En fait il s'agit d'un bras télescopique au bout duquel est accrochée une caméra. Grâce à une télécommande, des servomécanismes peuvent orienter la prise de vue en tous sens et cela avec une incomparable fluidité. C'est précisément Yves Barbara, le réalisateur du meeting lillois de François Mitterrand qui réalisa cette "nouvelle" mise en images de la déclaration de fin d'année. Un enjeu fort. Toutes les chaînes la diffusent. avec 12 millions de téléspectateurs, c'est un moment important de la communication politique.
Cinq ans plus tard, cette communication politique a pour nom, l'entreprise Bygmalion. Cette fois, il s'agit de faire campagne pour la réélection de Nicolas Sarkozy, et la grue de réapparaître. Celle qui est utilisée pour les premiers meetings, comme à Annecy en février 2012 par exemple, n'est pas jugée digne de sa mission. Il est vrai quelle relève plus du bricolage que du geste professionnel. Au bout d'une perche on a fixé une modeste "paluche" , une sorte de mini caméra video à l'image de mauvaise qualité.Bref, on est en train de filmer ces discours de campagne comme on retransmet une convention de grande boîte privée, avec un truquiste à la console. Appelé à la rescousse Yves Barbara (le réalisateur des voeux) diagnostique vite les manques.

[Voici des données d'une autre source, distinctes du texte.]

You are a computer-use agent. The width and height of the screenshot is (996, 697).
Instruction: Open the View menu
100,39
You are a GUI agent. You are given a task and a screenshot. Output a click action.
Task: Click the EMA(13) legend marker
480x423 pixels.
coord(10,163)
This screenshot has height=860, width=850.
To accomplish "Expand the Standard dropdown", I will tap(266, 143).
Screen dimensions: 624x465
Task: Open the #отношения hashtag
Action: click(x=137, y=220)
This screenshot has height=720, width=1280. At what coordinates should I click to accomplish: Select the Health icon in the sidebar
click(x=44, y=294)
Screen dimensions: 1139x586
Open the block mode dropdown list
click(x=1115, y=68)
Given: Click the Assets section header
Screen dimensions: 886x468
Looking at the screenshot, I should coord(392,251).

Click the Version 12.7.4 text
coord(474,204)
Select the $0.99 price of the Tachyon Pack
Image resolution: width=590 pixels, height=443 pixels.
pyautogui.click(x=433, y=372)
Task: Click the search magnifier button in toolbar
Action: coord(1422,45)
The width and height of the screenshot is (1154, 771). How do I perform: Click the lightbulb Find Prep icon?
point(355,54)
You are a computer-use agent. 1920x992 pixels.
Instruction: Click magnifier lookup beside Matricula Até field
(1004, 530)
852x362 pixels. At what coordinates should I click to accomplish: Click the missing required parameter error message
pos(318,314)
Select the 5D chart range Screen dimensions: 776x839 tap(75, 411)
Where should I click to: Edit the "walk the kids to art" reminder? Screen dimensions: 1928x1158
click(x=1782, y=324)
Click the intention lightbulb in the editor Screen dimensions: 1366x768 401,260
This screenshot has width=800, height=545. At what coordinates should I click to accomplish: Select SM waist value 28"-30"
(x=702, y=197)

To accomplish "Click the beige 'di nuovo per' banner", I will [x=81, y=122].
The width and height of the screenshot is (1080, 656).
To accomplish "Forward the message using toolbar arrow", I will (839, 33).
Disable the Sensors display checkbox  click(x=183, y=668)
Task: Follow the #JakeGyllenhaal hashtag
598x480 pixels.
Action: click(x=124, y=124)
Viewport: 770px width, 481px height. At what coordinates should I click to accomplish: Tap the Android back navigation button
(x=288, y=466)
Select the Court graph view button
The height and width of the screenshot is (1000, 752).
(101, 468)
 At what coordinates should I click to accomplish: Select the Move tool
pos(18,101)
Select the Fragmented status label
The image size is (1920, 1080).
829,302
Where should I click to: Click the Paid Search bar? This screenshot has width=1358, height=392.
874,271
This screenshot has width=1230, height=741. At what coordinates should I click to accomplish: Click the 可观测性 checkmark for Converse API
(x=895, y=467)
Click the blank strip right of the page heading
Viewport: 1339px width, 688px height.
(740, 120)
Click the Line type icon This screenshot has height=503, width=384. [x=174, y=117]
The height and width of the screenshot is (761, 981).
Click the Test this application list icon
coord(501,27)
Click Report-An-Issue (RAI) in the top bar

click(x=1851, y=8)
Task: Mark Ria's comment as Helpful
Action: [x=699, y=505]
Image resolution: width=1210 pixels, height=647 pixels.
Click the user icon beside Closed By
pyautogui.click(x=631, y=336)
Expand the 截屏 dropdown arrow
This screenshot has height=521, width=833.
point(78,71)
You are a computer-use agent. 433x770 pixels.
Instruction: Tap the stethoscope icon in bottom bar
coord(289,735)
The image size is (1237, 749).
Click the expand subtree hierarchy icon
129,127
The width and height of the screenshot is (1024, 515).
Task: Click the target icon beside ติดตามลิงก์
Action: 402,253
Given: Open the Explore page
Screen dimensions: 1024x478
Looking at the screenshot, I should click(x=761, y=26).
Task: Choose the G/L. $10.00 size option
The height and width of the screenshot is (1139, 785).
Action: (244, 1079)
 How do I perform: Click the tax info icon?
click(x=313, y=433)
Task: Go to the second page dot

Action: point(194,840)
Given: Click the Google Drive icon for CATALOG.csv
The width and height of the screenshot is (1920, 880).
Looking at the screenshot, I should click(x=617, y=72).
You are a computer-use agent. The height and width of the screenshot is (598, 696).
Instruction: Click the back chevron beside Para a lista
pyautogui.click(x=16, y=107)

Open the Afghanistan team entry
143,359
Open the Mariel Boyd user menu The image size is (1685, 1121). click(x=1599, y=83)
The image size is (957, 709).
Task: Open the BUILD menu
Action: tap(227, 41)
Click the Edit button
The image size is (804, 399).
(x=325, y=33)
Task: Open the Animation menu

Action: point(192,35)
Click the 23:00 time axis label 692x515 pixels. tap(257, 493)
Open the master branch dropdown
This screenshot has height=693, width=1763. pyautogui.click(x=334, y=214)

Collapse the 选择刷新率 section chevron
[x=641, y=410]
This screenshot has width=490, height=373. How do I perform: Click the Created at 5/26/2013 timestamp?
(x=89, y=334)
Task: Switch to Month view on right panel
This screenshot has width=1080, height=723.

Il est urgent de se mettre aux normes du moment. D'abord parce que les sondages ne sont guère favorables. Ensuite, parce que les fenêtres médiatiques sont bien là, prêtes à bondir sur l'événement aussi spectaculaire que politique. Les chaînes d'info en continu effectivement n'hésitent pas à ouvrir leur antenne pour plusieurs heures durant. Ça intéresse et surtout, c'est gratuit. Alors cette fois ce sera une "vraie" grue avec ce qu'il faut pour la servir, et même chose pour le son, la lumière, les drapeaux, le nombre de caméras, les chaises...Un dispositif itinérant est mis en oeuvre avec deux grands écrans de chaque côté du pupitre auquel on colle le slogan de la "France forte." Derrière, fini les rétroprojecteurs, vive le contreplaqué bleu.
Nicolas Sarkozy est emballé. Il aime à faire venir le réalisateur pour présenter publiquement celui qui lui "fait une si belle image". Mais en coulisses, c'est une toute autre ambiance. On enchaîne meeting sur meeting. Parfois 8 heures à peine séparent deux manifestations. Les drapeaux sont livrés en des temps records. Il faut acheminer les militants par trains et autobus, et il n'est pas rare d'en reconnaître plus d'un à l'écran, d'une ville à l'autre. Des tensions se font jour, entre "ceux de l'Élysée" et l'équipe du candidat, entre les petites mains et ceux qui payent parfois difficilement... Et puis,les sondages restent mauvais. Alors, on multiplie les événements médiatiques d'une campagne démarrée tardivement pour tenter de rattraper le handicap. Mais l'argent, qui va payer cette machine alors que la cote d'alerte est déjà dépassée? Car cette fois, l'entreprise est privée. Ce n'est pas le service public qui produit l'image.
En première ligne, il y a Event et Cie. Cette société est une filiale de Bygmalion. Elle est chargée de l'événementiel comme on dit dans le milieu. C'est elle qui règle les factures des meetings. Mais le client UMP a bien du mal à répondre à ses appels. L'effervescence est absolue. La mise en images du discours doit permettre de grappiller les points d'opinion manquants. Accélération, gigantisme. Cela grippe. Jusqu'au feu d'artifice final du Trocadéro le premier mai 2012 où la grue embrasse une dernière fois tous les symboles du leader. Et plus d'argent dans les caisses. Le système est pied au plancher, il conduit droit dans le mur de l'illégalité comptable. L'affaire Bygmalion peut commencer.